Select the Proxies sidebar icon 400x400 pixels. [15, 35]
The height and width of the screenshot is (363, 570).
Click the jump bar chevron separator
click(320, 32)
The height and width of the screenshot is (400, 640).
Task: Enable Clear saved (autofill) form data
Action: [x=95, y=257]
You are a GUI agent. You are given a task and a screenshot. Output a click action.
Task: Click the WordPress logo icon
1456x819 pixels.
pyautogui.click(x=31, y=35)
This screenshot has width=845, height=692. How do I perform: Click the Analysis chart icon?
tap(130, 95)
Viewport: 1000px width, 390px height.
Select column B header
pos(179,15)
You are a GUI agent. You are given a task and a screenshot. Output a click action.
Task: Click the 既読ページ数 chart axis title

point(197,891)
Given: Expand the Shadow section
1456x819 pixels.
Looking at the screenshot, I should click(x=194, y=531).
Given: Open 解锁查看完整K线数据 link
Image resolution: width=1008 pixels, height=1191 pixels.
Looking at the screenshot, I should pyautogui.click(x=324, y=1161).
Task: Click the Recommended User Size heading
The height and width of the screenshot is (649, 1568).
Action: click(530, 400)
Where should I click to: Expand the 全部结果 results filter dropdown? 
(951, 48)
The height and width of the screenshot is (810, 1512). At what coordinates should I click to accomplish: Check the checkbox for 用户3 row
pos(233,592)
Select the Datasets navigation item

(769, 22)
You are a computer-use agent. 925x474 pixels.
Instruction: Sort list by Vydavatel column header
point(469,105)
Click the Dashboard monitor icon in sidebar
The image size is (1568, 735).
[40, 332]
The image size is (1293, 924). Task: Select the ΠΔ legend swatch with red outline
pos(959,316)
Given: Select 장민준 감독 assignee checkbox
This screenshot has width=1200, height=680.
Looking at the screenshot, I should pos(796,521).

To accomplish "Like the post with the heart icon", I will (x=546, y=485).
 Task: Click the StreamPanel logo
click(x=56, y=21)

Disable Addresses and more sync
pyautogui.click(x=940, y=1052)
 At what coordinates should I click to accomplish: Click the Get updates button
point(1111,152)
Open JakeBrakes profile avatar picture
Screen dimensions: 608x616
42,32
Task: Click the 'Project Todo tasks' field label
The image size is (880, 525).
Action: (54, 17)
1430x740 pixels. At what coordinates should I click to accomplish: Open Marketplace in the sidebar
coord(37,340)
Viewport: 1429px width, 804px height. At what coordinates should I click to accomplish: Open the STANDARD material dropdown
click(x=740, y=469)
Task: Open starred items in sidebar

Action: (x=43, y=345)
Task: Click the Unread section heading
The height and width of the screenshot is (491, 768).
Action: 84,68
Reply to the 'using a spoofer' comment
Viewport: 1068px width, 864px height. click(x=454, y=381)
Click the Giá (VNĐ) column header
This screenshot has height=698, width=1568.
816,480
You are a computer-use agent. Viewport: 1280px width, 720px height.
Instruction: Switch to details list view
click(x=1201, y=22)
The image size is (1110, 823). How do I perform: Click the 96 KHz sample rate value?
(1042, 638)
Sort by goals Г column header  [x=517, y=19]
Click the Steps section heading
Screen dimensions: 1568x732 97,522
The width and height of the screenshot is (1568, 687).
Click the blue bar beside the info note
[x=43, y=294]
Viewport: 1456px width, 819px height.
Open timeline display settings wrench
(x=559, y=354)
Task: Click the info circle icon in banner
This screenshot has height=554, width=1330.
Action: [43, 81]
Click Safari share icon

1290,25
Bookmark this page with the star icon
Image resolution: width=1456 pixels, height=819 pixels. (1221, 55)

_ _ _

PROBLEM TO WORK ON.
Can you recast all the rows above as a Markdown table with a "No." column numbering each one and a "Line" column holding its text, leaving out any blank lines?

THE RESPONSE.
| No. | Line |
|---|---|
| 1 | Select the Proxies sidebar icon 400x400 pixels. [15, 35] |
| 2 | The height and width of the screenshot is (363, 570). |
| 3 | Click the jump bar chevron separator |
| 4 | click(320, 32) |
| 5 | The height and width of the screenshot is (400, 640). |
| 6 | Task: Enable Clear saved (autofill) form data |
| 7 | Action: [x=95, y=257] |
| 8 | You are a GUI agent. You are given a task and a screenshot. Output a click action. |
| 9 | Task: Click the WordPress logo icon |
| 10 | 1456x819 pixels. |
| 11 | pyautogui.click(x=31, y=35) |
| 12 | This screenshot has width=845, height=692. How do I perform: Click the Analysis chart icon? |
| 13 | tap(130, 95) |
| 14 | Viewport: 1000px width, 390px height. |
| 15 | Select column B header |
| 16 | pos(179,15) |
| 17 | You are a GUI agent. You are given a task and a screenshot. Output a click action. |
| 18 | Task: Click the 既読ページ数 chart axis title |
| 19 | point(197,891) |
| 20 | Given: Expand the Shadow section |
| 21 | 1456x819 pixels. |
| 22 | Looking at the screenshot, I should click(x=194, y=531). |
| 23 | Given: Open 解锁查看完整K线数据 link |
| 24 | Image resolution: width=1008 pixels, height=1191 pixels. |
| 25 | Looking at the screenshot, I should pyautogui.click(x=324, y=1161). |
| 26 | Task: Click the Recommended User Size heading |
| 27 | The height and width of the screenshot is (649, 1568). |
| 28 | Action: click(530, 400) |
| 29 | Where should I click to: Expand the 全部结果 results filter dropdown?  |
| 30 | (951, 48) |
| 31 | The height and width of the screenshot is (810, 1512). At what coordinates should I click to accomplish: Check the checkbox for 用户3 row |
| 32 | pos(233,592) |
| 33 | Select the Datasets navigation item |
| 34 | (769, 22) |
| 35 | You are a computer-use agent. 925x474 pixels. |
| 36 | Instruction: Sort list by Vydavatel column header |
| 37 | point(469,105) |
| 38 | Click the Dashboard monitor icon in sidebar |
| 39 | The image size is (1568, 735). |
| 40 | [40, 332] |
| 41 | The image size is (1293, 924). Task: Select the ΠΔ legend swatch with red outline |
| 42 | pos(959,316) |
| 43 | Given: Select 장민준 감독 assignee checkbox |
| 44 | This screenshot has width=1200, height=680. |
| 45 | Looking at the screenshot, I should pos(796,521). |
| 46 | To accomplish "Like the post with the heart icon", I will (x=546, y=485). |
| 47 |  Task: Click the StreamPanel logo |
| 48 | click(x=56, y=21) |
| 49 | Disable Addresses and more sync |
| 50 | pyautogui.click(x=940, y=1052) |
| 51 |  At what coordinates should I click to accomplish: Click the Get updates button |
| 52 | point(1111,152) |
| 53 | Open JakeBrakes profile avatar picture |
| 54 | Screen dimensions: 608x616 |
| 55 | 42,32 |
| 56 | Task: Click the 'Project Todo tasks' field label |
| 57 | The image size is (880, 525). |
| 58 | Action: (54, 17) |
| 59 | 1430x740 pixels. At what coordinates should I click to accomplish: Open Marketplace in the sidebar |
| 60 | coord(37,340) |
| 61 | Viewport: 1429px width, 804px height. At what coordinates should I click to accomplish: Open the STANDARD material dropdown |
| 62 | click(x=740, y=469) |
| 63 | Task: Open starred items in sidebar |
| 64 | Action: (x=43, y=345) |
| 65 | Task: Click the Unread section heading |
| 66 | The height and width of the screenshot is (491, 768). |
| 67 | Action: 84,68 |
| 68 | Reply to the 'using a spoofer' comment |
| 69 | Viewport: 1068px width, 864px height. click(x=454, y=381) |
| 70 | Click the Giá (VNĐ) column header |
| 71 | This screenshot has height=698, width=1568. |
| 72 | 816,480 |
| 73 | You are a computer-use agent. Viewport: 1280px width, 720px height. |
| 74 | Instruction: Switch to details list view |
| 75 | click(x=1201, y=22) |
| 76 | The image size is (1110, 823). How do I perform: Click the 96 KHz sample rate value? |
| 77 | (1042, 638) |
| 78 | Sort by goals Г column header  [x=517, y=19] |
| 79 | Click the Steps section heading |
| 80 | Screen dimensions: 1568x732 97,522 |
| 81 | The width and height of the screenshot is (1568, 687). |
| 82 | Click the blue bar beside the info note |
| 83 | [x=43, y=294] |
| 84 | Viewport: 1456px width, 819px height. |
| 85 | Open timeline display settings wrench |
| 86 | (x=559, y=354) |
| 87 | Task: Click the info circle icon in banner |
| 88 | This screenshot has height=554, width=1330. |
| 89 | Action: [43, 81] |
| 90 | Click Safari share icon |
| 91 | 1290,25 |
| 92 | Bookmark this page with the star icon |
| 93 | Image resolution: width=1456 pixels, height=819 pixels. (1221, 55) |